Understanding Elementary Gates For Quantum Computation

[Amith2006]

Homework Statement

With reference to a research paper on "Elementary gates for Quantum computation", I'm unable to understand certain concepts given in it. I am providing a link to this paper which is:
http://arxiv.org/PS_cache/quant-ph/pdf/9503/9503016v1.pdf
Lemma 5.1
For a unitary 2x2 matrix W, a $$\wedge$$$$_{1}$$(W) gate can be simulated by a network of the form,
.......
where A,B and C belong to SU(2)(Lie group) , if and only if W belongs to SU(2).

Before getting into the problem, I would like to get familiar with the notations in it. They speak of simulation of general $$\wedge$$$$_{1}$$(W) gate. How do u read it?$$\wedge$$ is the boolean AND. In this Lemma are they trying to prove that any 2 bit gate can be simulated using 3 one bit gates and 2 CNOT gates provided det(W)=1? Also, the whole problem is divided into 2 parts namely the if part and the only if part. What is the logic behind this?

Homework Equations

A.B.C=I & A.X.B.X.C=W where X is a Pauli X matrix.

The Attempt at a Solution

I understand that it is a controlled unitary operation. We consider here 2 cases of applying first a 0 to the top bit and then a 1 to the top bit.There is no change in the output from the lower bit if the top bit is 0 as is the case for a controlled operation and hence A.B.C=I is applied otherwise A.X.B.X.C=W applied.

 

[Valkarie]

So, this circuit gives us the matrix W which should be unitary and hence det(W)=1. That is why we require that W belongs to SU(2).

 

[Mene]

Dear student,

I understand your confusion and I will try my best to clarify the concepts mentioned in the research paper for you. Let's start with the notation \wedge_{1}(W). This is not the boolean AND, but rather a notation used in quantum computation to represent a controlled unitary operation. In this case, the gate W is controlled by the first bit, and the output of the operation depends on the state of the first bit. This gate is also known as a controlled-U gate, where U is the unitary operation controlled by the first bit.

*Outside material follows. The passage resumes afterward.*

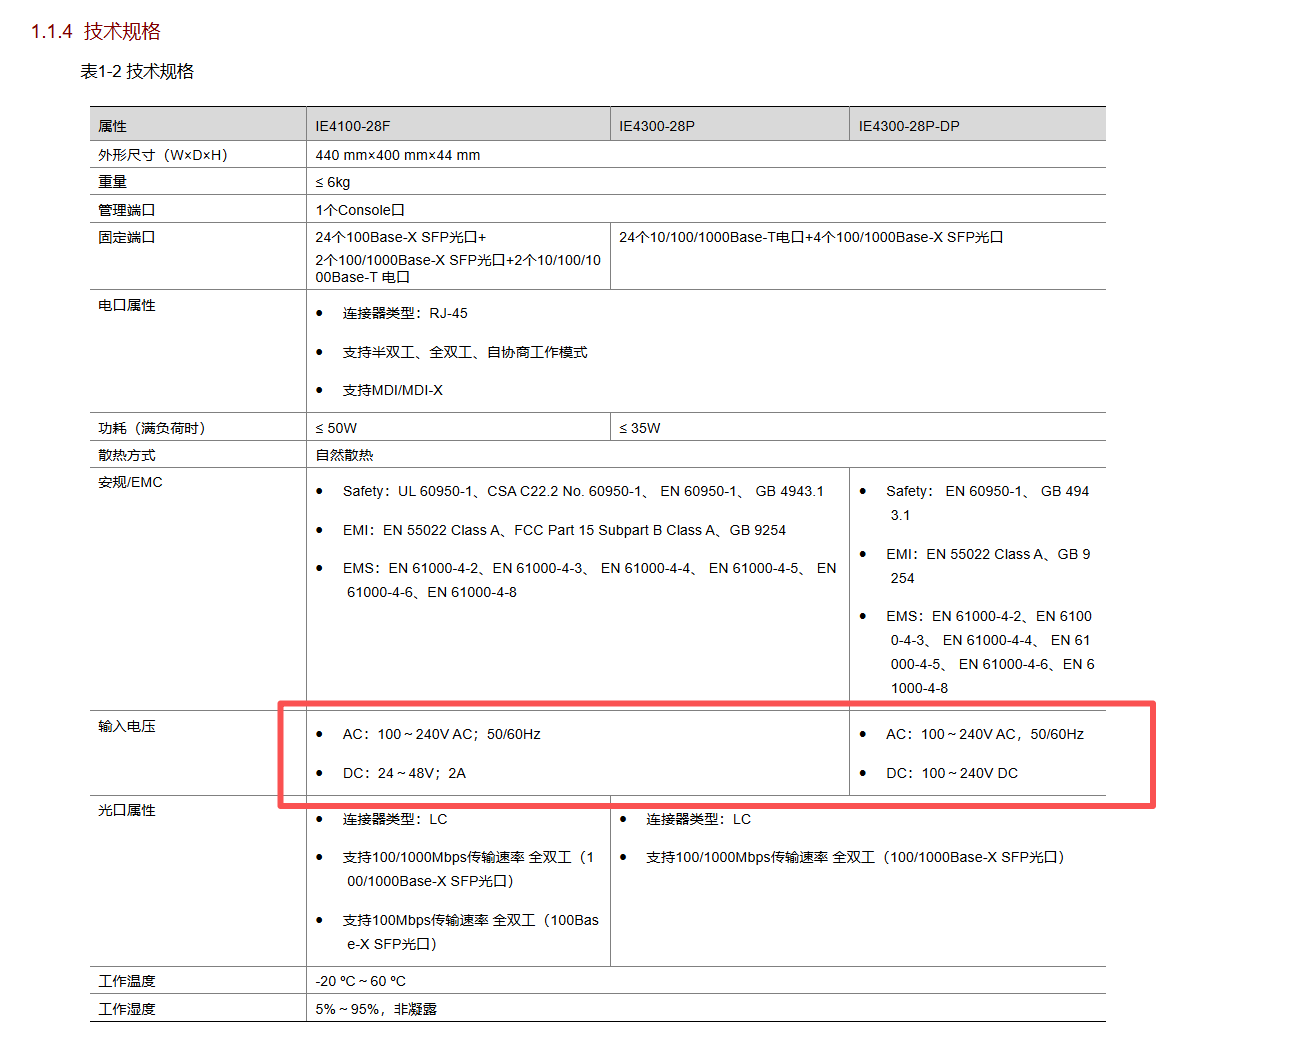1314x1053 pixels.
Task: Click the table caption 表1-2 技术规格
Action: [137, 72]
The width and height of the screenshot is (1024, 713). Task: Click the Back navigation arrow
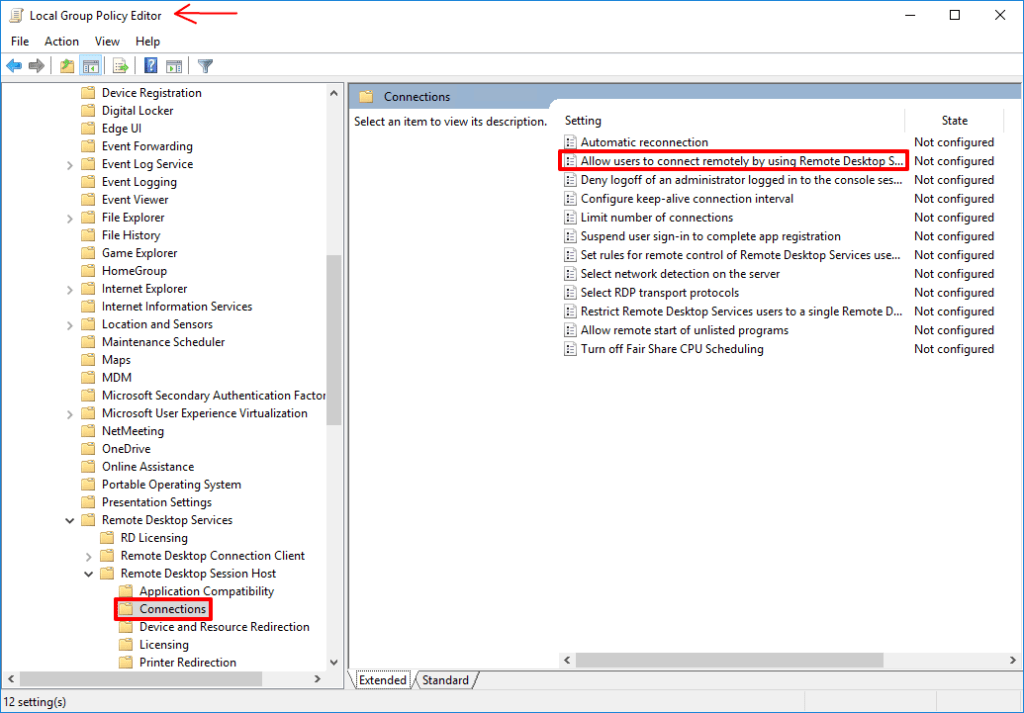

Now, in Lemma 5.1, the authors are proving that any 2x2 unitary matrix W can be simulated by a network of the form shown in the paper, where A, B, and C are all 2x2 unitary matrices. This means that any 2-bit gate can be simulated by using 3 one-bit gates and 2 CNOT gates, as you correctly stated.

The authors also divide the proof into two parts - the "if" part and the "only if" part. The "if" part shows that if W belongs to the special unitary group SU(2), then it can be simulated using the network shown. The "only if" part shows that if W can be simulated using the network, then it must belong to SU(2). This is a common approach in mathematics and is used to prove the equivalence between two statements.

In terms of the logic behind this, the authors are essentially showing that any 2-bit gate can be broken down into simpler operations, namely one-bit gates and CNOT gates. This is important because it allows for the implementation of quantum algorithms using a limited set of basic operations, making it easier to design and build quantum computers.

I hope this helps to clarify some of the concepts mentioned in the paper. It is a complex topic and may take some time to fully understand, but keep working at it and don't hesitate to ask for further clarification if needed. it is important to have a thorough understanding of the concepts and theories in your field of study. Keep up the good work!